See SECURITY.md. Briefly: server-side use, dedicated host, operator-trusted, network MITM in scope, side-channel attacks beyond what the dudect harness covers are NOT in scope.

Build & test

cargo test --workspace                                                          # unit + integration
cargo bench --bench timing_leaks --features crypto-bigint-scalar                # local timing harness (~75s)
DUDECT_SAMPLES=10000 cargo bench --bench timing_leaks --features crypto-bigint-scalar  # match CI smoke budget

gmssl interop test (gated; install gmssl v3.1.1 to enable):

GMCRYPTO_GMSSL=1 cargo test --test interop_gmssl

wasm32 support

gmcrypto-core builds on wasm32-unknown-unknown as of v0.4. CI gates both stable and MSRV (1.85) builds on the target.

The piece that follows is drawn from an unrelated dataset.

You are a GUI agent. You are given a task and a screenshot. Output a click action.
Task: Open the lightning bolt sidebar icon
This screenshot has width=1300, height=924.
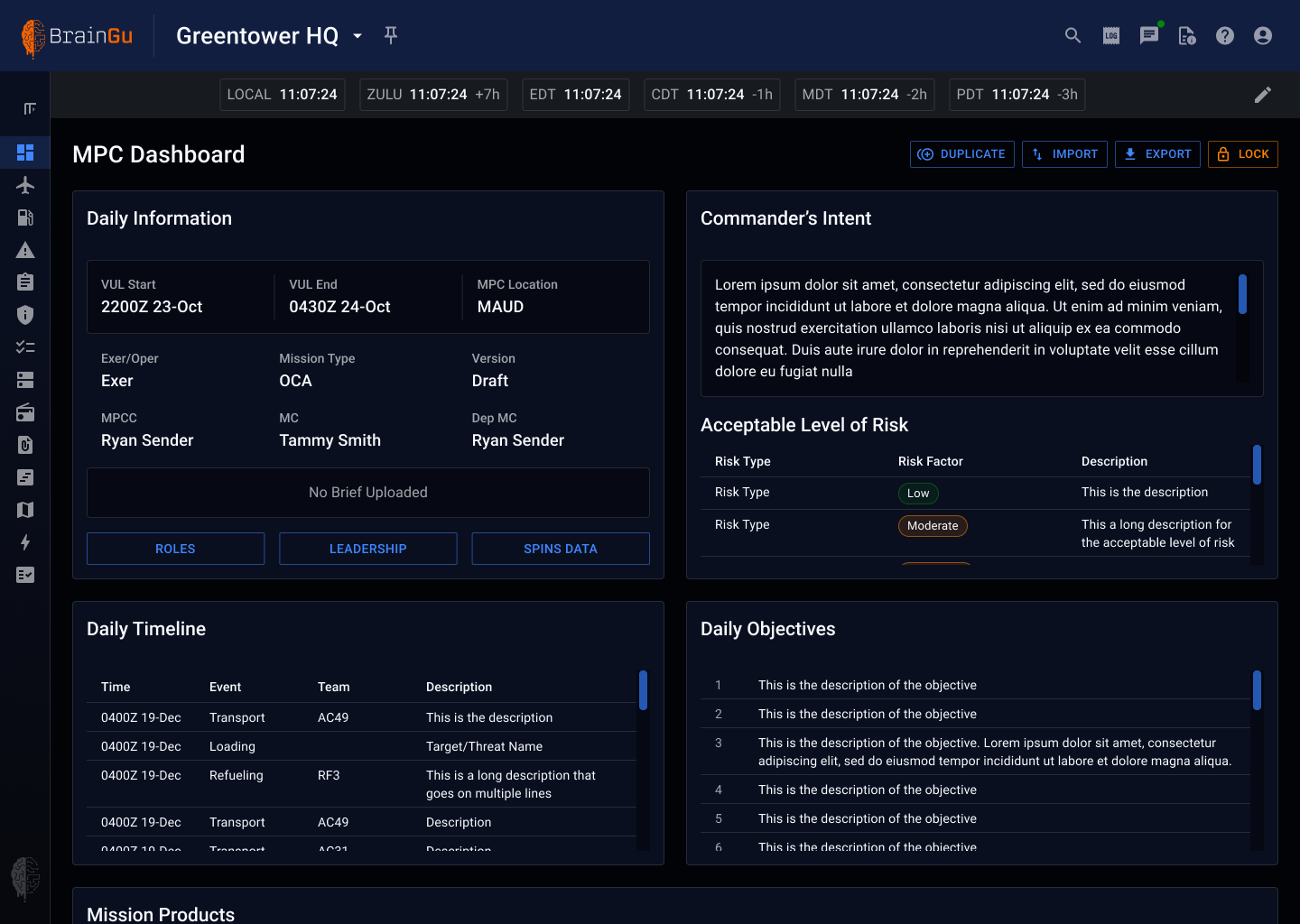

rustup target add wasm32-unknown-unknown
cargo build -p gmcrypto-core --target wasm32-unknown-unknown --no-default-features

The crate is no_std + alloc only and does NOT pull getrandom's wasm_js backend or wasm-bindgen / js-sys into its default dep graph. Wasm callers wire their own rand_core::Rng impl — typically by enabling getrandom's wasm_js feature in their Cargo.toml:

[dependencies]
gmcrypto-core = "0.4"
rand_core = { version = "0.10", default-features = false }
getrandom = { version = "0.4", default-features = false, features = ["wasm_js"] }

use gmcrypto_core::sm2::{sign_with_id, Sm2PrivateKey, DEFAULT_SIGNER_ID};
use rand_core::UnwrapErr;
use getrandom::SysRng;

let mut rng = UnwrapErr(SysRng); // wasm_js-backed when targeting wasm32
let sig = sign_with_id(&priv_key, DEFAULT_SIGNER_ID, b"msg", &mut rng).unwrap();

A wasm-bindgen-test-driven test runner (running KAT vectors under Node or a headless browser) is post-v0.4 — v0.4 ships the build-target gate only.

License

Apache-2.0. See LICENSE.

Some reference outputs use the upstream gmssl tool. This project is independent of that project.